Sometimes less is more when it comes to asset management. In the case of the actively managed MFS Institutional International Equity Fund, that equates to an exceptionally low turnover rate of 13% in a portfolio of nearly 80 holdings, as reported at year-end 2021. That was in line with its historical average, but that doesn’t mean the fund’s two portfolio managers make a habit of kicking back, putting their feet on their desk and going through the day on cruise control.

“While our turnover looks low, we’re constantly testing our investment thesis and evaluating relative valuation opportunities,” says Daniel Ling, who runs the fund with his partner, Filipe Benzinho. “We spend a lot of time following up on companies we invest in, and one of the things we do on trips is visit companies we do not own just so we can assess relative opportunities so we can own the best possible ideas.

“And one of the reasons why our turnover is low is because we’re bottom-up investors,” he adds. “We don’t try to make explicit macro bets or currency bets. We’re focused on the quality of a business and not on the short-term volatility of a business. And we try to think about a business over a full business cycle, so you can see why our turnover is low. The average holding period in our portfolio is about seven to eight years.”

Whatever they’re doing has worked because the fund’s average annual returns have handily topped its foreign large-blend category in all of the measurable time periods ranging from one to 10 years, placing it in the upper quartile during these periods, according to Morningstar. (The same goes for the 15-year time frame, but that somewhat predates the tenure of Ling, who assumed portfolio manager duties in October 2009. Benzinho became co-head in 2016.)

But Ling asserts that the fund’s static multiyear returns and high rankings in its peer group aren’t the best way to judge it.

“The one number that bears testament to our long-term approach is to look at our rolling returns since the inception of this strategy,” he says, noting that from February 1996 through December 2021 the strategy has outperformed its benchmark, the MSCI EAFE Index, 88% of the time over rolling three-year periods. Over rolling five-year periods, it has outperformed 93% of the time.

Benzinho offers that the fund’s measured, long-term approach helps it cut through the noise to find enticing companies and avoid potential blowups. “We have the luxury of separating what’s temporary from what’s structural. Time and again we see opportunities to find high-quality businesses when the market overreacts to a short-term temporary issue.”

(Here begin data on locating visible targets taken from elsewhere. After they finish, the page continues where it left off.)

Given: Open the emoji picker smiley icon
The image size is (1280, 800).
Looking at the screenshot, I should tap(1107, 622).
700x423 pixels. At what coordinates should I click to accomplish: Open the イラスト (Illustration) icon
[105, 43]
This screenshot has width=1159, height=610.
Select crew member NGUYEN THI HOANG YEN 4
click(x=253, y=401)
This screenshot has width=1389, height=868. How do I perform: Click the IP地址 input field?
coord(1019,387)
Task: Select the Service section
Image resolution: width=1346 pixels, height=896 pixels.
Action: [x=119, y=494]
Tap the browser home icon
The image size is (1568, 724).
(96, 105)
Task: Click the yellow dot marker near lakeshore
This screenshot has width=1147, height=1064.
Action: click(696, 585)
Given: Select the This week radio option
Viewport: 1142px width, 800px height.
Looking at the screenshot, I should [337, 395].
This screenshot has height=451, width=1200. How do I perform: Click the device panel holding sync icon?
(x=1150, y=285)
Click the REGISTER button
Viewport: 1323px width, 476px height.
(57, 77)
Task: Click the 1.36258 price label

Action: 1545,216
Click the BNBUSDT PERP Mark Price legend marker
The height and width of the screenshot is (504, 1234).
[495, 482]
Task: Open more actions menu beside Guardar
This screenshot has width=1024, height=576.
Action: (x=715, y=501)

For example, he says, they invested in Richemont, a Swiss luxury goods company, at a time when the market was overly negative about its watch business and its online efforts. “The watch business then was going through a period of clearing inventory, which depressed revenue and margins,” Benzinho explains. “The online business was a new venture, which required a sizable up-front investment and wasn’t yet profitable. So we took advantage of an opportunity that arose when the market was worried about short-term transitions in smaller parts of the overall business.”

Global Reach
Ling operates from Singapore, and Benzinho is based in London. They work with roughly 40 non-U.S. analysts who cover more than 1,000 companies. Those names might come from within the MSCI EAFE Index, or from without: The result is a portfolio with a heaping dose of developed Europe companies and a smattering of emerging market stocks.

“During the history of this strategy, I think the maximum amount in emerging markets was around 10%. It’s usually a lot lower than that,” Ling says. “And we try to avoid as much as possible owning companies domiciled in the U.S., mainly because a lot of our clients already have U.S.-dedicated managers.”